To put the question sharply, which of the following looks easier to formalize:
a) Please output a proof of the Riemann hypothesis, and please don't get out of your box along the way.
b) Please do whatever the CEV of humanity wants.
The difficulty level seems on the same order of magnitude.
This looks suspicious. Imagine you didn't know about Risch's algorithm for finding antiderivatives. Would you then consider the problem "find me the antiderivative of this function, and please don't get out of the box" to be on the same order of difficulty as (b)? Does Wolfram Alpha overturn your worldview? Last I looked, it wasn't trying to get out...

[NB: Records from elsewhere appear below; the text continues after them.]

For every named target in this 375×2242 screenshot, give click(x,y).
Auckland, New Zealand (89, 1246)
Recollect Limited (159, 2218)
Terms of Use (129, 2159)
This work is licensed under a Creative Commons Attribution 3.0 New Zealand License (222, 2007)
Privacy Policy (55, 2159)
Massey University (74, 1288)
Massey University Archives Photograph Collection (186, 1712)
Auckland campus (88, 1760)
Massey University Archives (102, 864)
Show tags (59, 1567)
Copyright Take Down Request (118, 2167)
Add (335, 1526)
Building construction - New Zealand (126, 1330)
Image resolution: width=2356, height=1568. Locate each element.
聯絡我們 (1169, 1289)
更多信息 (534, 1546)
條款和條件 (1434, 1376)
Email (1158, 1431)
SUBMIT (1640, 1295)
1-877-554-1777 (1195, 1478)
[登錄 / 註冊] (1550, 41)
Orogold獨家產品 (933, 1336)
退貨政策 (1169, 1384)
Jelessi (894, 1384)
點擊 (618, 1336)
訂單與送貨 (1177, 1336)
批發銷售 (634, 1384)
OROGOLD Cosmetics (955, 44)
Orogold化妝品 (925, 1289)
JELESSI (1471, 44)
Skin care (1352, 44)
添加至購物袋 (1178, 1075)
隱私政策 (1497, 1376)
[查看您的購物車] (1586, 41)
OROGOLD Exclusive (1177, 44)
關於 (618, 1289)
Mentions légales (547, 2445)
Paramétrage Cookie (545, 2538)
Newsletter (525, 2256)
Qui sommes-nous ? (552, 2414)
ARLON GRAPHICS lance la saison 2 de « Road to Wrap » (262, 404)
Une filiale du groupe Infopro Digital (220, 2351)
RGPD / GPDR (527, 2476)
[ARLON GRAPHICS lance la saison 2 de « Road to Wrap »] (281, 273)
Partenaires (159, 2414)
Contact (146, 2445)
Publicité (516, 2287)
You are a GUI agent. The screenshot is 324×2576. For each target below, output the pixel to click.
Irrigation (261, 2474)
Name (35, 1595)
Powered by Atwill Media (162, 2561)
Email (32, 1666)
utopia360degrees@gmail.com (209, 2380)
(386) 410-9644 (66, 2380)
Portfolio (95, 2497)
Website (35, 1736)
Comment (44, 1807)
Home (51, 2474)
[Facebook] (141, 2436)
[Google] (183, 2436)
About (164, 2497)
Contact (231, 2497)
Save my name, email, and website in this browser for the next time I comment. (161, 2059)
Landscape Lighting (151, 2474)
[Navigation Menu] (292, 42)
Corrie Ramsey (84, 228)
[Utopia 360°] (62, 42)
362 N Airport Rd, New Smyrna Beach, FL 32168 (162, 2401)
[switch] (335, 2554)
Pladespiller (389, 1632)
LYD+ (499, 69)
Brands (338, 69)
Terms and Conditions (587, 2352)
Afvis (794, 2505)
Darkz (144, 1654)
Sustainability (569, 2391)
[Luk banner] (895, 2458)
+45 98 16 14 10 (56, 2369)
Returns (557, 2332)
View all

According to Eliezer, making AI safe requires solving two problems:
1) Formalize a utility function whose fulfillment would constitute "good" to us. CEV is intended as a step toward that.
2) Invent a way to code an AI so that it's mathematically guaranteed not to change its goals after many cycles of self-improvement, negotiations etc. TDT is intended as a step toward that.
It is obvious to me that (2) must be solved, but I'm not sure about (1). The problem in (1) is that we're asked to formalize a whole lot of things that don't look like they should be necessary. If the AI is tasked with building a faster and more efficient airplane, does it really need to understand that humans don't like to be bored?
To put the question sharply, which of the following looks easier to formalize:
a) Please output a proof of the Riemann hypothesis, and please don't get out of your box along the way.
b) Please do whatever the CEV of humanity wants.
Note that I'm not asking if (a) is easy in absolute terms, only if it's easier than (b). If you disagree that (a) looks easier than (b), why?